Radio waves are electromagnetic radiation. Electromagnetic radiation contains of two components, one electrical and one magnetic. These components create each other, as said above. The red magnetic field creates a blue electric field, which creates the next magnetic field, and so on.

enter image description here

I got this diagram from wikipedia, but my physics book and Jim Hawkins WA2WHV give the same diagram.

In the comments, a discussion followed:

Olin Lathrop: Your first diagram is wrong. The B and E fields are actually 90 degrees out of phase with each other, not in phase as the diagram shows. The energy is constantly sloshing back and forth between the E and B fields.

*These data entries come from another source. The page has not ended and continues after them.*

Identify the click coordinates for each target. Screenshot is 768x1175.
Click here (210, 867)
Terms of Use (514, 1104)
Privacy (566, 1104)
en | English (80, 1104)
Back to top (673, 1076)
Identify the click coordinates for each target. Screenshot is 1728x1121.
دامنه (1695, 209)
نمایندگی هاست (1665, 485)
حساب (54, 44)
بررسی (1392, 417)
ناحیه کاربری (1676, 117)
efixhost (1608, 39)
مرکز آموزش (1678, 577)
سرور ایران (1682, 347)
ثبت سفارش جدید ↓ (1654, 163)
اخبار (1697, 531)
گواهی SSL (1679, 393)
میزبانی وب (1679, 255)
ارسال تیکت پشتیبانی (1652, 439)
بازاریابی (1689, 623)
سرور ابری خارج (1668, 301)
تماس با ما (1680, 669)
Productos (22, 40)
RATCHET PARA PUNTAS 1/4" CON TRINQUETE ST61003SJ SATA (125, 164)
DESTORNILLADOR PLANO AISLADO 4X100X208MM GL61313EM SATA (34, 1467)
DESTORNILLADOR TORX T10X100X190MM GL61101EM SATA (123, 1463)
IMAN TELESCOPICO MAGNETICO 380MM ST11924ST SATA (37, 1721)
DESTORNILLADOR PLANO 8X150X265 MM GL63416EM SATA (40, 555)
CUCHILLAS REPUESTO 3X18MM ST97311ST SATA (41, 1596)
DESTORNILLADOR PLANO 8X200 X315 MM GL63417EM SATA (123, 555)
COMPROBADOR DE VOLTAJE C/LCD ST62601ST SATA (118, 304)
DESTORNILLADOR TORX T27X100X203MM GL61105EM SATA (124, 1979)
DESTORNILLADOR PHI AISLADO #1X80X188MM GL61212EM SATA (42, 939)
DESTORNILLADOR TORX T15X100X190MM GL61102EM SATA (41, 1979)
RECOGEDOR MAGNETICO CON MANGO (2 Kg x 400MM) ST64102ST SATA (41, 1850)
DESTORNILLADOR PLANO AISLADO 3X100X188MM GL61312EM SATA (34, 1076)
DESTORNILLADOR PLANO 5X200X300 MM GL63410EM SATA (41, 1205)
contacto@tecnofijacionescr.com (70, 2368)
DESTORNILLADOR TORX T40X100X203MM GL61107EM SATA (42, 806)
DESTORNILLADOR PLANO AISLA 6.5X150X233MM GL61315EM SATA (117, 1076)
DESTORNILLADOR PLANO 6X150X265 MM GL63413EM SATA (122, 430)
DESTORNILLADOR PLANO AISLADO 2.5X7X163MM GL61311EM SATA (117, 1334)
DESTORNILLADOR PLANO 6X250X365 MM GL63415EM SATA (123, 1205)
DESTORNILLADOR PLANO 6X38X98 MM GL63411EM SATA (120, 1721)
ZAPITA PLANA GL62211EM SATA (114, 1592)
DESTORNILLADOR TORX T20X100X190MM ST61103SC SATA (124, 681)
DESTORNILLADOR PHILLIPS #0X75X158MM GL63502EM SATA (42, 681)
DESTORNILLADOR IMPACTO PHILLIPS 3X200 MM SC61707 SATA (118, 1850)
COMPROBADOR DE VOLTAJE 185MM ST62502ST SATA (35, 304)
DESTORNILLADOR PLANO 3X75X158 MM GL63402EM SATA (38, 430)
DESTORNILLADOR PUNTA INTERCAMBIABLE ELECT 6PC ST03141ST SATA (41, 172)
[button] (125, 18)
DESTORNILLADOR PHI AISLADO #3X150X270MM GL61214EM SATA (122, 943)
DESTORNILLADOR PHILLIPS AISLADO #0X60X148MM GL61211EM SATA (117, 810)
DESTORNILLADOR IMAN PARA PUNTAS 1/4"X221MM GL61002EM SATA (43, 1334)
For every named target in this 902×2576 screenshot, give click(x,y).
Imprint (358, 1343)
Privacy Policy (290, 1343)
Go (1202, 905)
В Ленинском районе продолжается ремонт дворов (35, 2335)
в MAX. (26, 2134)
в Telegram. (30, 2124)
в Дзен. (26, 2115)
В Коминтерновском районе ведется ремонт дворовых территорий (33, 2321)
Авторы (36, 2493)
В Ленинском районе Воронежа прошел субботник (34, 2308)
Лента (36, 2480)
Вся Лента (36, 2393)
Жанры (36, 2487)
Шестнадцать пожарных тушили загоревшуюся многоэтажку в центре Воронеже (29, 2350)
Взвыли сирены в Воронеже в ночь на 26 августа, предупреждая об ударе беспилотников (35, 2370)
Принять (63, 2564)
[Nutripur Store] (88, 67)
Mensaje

Keelan: Are you sure? Wikipedia and my physics book show different. The two fields should have a fixed ratio, I believe, which cannot happen when out of phase. One field is horizontal and the other vertical, there's a 90 degrees angle - the diagram is an attempt to show three dimensions.

Olin Lathrop: Hmm. I always understood them to be in quadrature, but I don't have time to look that up right now. This could be a case of one bad diagram blindly copied by lots of others. Where is the energy when both fields hit 0 in your diagram? In quadrature, the sum of the squares of each field's amplitude is a constant, which gives a good explanation of how the energy can persist. It sloshes back and forth between the two fields, but its total is always the same.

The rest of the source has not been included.